▶ **Tasks to perform**:
1. In the blog post about acceptance in recovery, what are the three A's that people in recovery often talk about?
2. Retype the section of the blog post about acceptance in recovery that starts with the words containing "Acceptance is a" and ends with "forever and ever.".

▶ **Passage provided**:
Tuesday, July 16, 2013


I have spent the past thirty minutes wrestling with a knitting pattern. I'm attempting to learn two new stitches AND add a second color (not in the original pattern.) What I have envisioned is exactly what I want and so I fight with the yarn, pattern and needles to see if it's even possible to achieve exactly what I want. All this under Tesla's close supervision, of course.

I think I've finally figured it out but I'll have to try it tomorrow. I'm currently too tense and cross-eyed to continue. 


People in recovery often talk about the the three A's. Awareness, acceptance and action. It's impossible to change something if I'm unaware, so I've come to see awareness as a gift. I become aware (slowly or suddenly) of something about myself that I'd like to do differently. Maybe a habitual thought or maybe a familiar reaction. Whatever it is, I'm aware of it now and want to try something else.

So I jump to action. Because that's what I want to do - change it. Change it now. Take charge, come up with all the answers myself and stay in control.

I have completely ignored the acceptance piece of it.

Without paying close attention to the acceptance step I tend to remain in judgement of myself and whatever it is I'd like to try and change. I find myself refusing to admit the full reality of whatever my awareness has just shown me. I jump to action as quickly as possible because I'd like to stay in control and change right away! I prefer to minimize and deny and look for some little quick-fix rule. I jump to action in order to stay slightly in denial. I'm insecure and don't want to risk full awareness because of what it might mean about myself. Maybe I really am all-bad and there is no hope? Let's not stop to find out! Onward!

This doesn't end well. I can't change myself and when I try it often works for a little while and ends with increasing amounts of harsh self-criticism.

Acceptance is a hard thing for me to give myself. Acceptance all the time, wherever I am in the process. It's an easy thing for God to give myself.

I think I've equated "acceptance" to "apathy." If I accept something then that means there's nothing at all I can do and I'm miserable and hopeless and just have to deal with the way things are forever and ever.

But that's not true. Acceptance just means seeing reality and agreeing with it.

Full, deep acceptance is good news because then I can move on to actions that will be far more helpful than the actions that came without acceptance.


“For after all, the best thing one can do when it is raining is let it rain.”

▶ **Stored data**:
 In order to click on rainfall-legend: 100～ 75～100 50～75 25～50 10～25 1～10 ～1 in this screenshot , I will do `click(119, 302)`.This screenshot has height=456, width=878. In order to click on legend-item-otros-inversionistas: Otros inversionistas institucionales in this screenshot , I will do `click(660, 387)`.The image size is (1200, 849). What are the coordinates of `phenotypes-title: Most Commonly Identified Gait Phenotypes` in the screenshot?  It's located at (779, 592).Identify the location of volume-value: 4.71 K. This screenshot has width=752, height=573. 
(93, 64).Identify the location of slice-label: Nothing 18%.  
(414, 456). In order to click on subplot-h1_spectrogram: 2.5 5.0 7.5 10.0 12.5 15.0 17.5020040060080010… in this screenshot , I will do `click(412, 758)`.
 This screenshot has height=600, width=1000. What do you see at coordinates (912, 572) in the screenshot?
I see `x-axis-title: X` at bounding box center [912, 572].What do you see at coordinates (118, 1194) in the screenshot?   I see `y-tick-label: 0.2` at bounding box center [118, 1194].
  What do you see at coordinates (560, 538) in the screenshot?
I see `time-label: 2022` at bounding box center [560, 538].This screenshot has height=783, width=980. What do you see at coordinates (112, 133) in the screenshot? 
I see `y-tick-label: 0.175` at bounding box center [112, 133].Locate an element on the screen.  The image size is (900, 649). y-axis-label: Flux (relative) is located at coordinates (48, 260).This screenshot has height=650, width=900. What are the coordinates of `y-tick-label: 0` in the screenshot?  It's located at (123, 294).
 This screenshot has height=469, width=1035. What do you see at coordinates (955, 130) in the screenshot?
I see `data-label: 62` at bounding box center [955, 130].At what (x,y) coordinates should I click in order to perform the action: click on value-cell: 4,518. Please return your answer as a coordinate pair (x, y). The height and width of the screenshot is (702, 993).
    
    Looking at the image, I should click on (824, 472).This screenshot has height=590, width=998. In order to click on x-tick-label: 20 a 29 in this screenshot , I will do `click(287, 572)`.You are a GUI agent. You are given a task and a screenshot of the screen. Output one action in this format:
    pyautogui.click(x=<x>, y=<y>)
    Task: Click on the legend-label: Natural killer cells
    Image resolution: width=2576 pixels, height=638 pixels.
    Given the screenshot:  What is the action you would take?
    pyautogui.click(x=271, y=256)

▶ **Solutions to the exercise**:
1. Awareness, acceptance and action.

2.
Acceptance is a hard thing for me to give myself. Acceptance all the time, wherever I am in the process. It's an easy thing for God to give myself.

I think I've equated "acceptance" to "apathy." If I accept something then that means there's nothing at all I can do and I'm miserable and hopeless and just have to deal with the way things are forever and ever.